DANE WEJŚCIOWE:
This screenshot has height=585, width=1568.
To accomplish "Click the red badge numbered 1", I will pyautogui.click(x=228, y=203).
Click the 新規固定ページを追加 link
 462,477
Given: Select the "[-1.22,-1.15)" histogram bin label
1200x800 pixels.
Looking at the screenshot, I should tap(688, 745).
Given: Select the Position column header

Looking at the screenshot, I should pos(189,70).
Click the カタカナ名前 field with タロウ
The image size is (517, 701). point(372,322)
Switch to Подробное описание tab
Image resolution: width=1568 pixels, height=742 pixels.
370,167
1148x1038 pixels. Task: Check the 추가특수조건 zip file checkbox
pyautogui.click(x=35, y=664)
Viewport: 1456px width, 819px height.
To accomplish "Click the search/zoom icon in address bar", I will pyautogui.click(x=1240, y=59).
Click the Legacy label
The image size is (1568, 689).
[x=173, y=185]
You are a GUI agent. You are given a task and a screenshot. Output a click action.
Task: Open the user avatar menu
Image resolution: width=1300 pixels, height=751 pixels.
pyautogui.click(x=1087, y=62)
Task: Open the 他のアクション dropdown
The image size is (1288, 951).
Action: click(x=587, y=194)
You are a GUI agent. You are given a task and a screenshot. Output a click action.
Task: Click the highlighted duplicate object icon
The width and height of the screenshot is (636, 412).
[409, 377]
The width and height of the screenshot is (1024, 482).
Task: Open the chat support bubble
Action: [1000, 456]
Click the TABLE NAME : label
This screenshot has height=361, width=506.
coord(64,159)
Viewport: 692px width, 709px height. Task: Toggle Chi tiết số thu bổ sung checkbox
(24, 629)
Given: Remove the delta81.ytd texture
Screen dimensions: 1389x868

POLECENIE: Przepisz wszystkie powyższe wpisy znak po znaku, niczego nie zmieniając.

ODPOWIEDŹ:
This screenshot has height=585, width=1568.
To accomplish "Click the red badge numbered 1", I will pyautogui.click(x=228, y=203).
Click the 新規固定ページを追加 link
 462,477
Given: Select the "[-1.22,-1.15)" histogram bin label
1200x800 pixels.
Looking at the screenshot, I should tap(688, 745).
Given: Select the Position column header

Looking at the screenshot, I should pos(189,70).
Click the カタカナ名前 field with タロウ
The image size is (517, 701). point(372,322)
Switch to Подробное описание tab
Image resolution: width=1568 pixels, height=742 pixels.
370,167
1148x1038 pixels. Task: Check the 추가특수조건 zip file checkbox
pyautogui.click(x=35, y=664)
Viewport: 1456px width, 819px height.
To accomplish "Click the search/zoom icon in address bar", I will pyautogui.click(x=1240, y=59).
Click the Legacy label
The image size is (1568, 689).
[x=173, y=185]
You are a GUI agent. You are given a task and a screenshot. Output a click action.
Task: Open the user avatar menu
Image resolution: width=1300 pixels, height=751 pixels.
pyautogui.click(x=1087, y=62)
Task: Open the 他のアクション dropdown
The image size is (1288, 951).
Action: click(x=587, y=194)
You are a GUI agent. You are given a task and a screenshot. Output a click action.
Task: Click the highlighted duplicate object icon
The width and height of the screenshot is (636, 412).
[409, 377]
The width and height of the screenshot is (1024, 482).
Task: Open the chat support bubble
Action: [1000, 456]
Click the TABLE NAME : label
This screenshot has height=361, width=506.
coord(64,159)
Viewport: 692px width, 709px height. Task: Toggle Chi tiết số thu bổ sung checkbox
(24, 629)
Given: Remove the delta81.ytd texture
Screen dimensions: 1389x868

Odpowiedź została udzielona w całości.